Description of the task: Find all lines with the word "agent" in the material, then copy them.

Supplied material:
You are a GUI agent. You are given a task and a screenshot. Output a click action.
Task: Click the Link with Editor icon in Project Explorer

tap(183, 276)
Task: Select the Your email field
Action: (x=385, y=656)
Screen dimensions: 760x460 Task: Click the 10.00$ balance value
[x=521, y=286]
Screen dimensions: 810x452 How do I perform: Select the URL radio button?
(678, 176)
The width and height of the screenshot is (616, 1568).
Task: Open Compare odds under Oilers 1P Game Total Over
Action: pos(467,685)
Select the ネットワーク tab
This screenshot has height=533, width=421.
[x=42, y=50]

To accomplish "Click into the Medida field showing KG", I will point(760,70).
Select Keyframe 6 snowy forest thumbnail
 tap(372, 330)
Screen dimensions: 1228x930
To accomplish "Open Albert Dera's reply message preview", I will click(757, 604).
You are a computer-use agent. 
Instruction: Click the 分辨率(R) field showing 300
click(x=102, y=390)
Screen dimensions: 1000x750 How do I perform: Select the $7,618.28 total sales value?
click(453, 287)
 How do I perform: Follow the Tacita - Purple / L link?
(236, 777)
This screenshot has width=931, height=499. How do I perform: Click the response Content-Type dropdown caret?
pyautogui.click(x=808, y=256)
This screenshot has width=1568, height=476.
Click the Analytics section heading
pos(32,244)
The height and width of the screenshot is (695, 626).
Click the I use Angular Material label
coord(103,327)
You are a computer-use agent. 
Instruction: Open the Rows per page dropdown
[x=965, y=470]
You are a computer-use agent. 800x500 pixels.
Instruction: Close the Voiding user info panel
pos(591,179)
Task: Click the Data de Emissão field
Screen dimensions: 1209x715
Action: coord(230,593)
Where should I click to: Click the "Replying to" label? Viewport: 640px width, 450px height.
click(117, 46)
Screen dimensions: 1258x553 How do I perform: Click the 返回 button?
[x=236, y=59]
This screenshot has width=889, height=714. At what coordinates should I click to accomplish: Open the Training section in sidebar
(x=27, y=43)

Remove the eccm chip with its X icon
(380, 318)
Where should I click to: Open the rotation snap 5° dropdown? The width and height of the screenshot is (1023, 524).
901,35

Solution to this task:
You are a GUI agent. You are given a task and a screenshot. Output a click action.
You are a computer-use agent. 
You are a computer-use agent. 
You are a computer-use agent. 800x500 pixels.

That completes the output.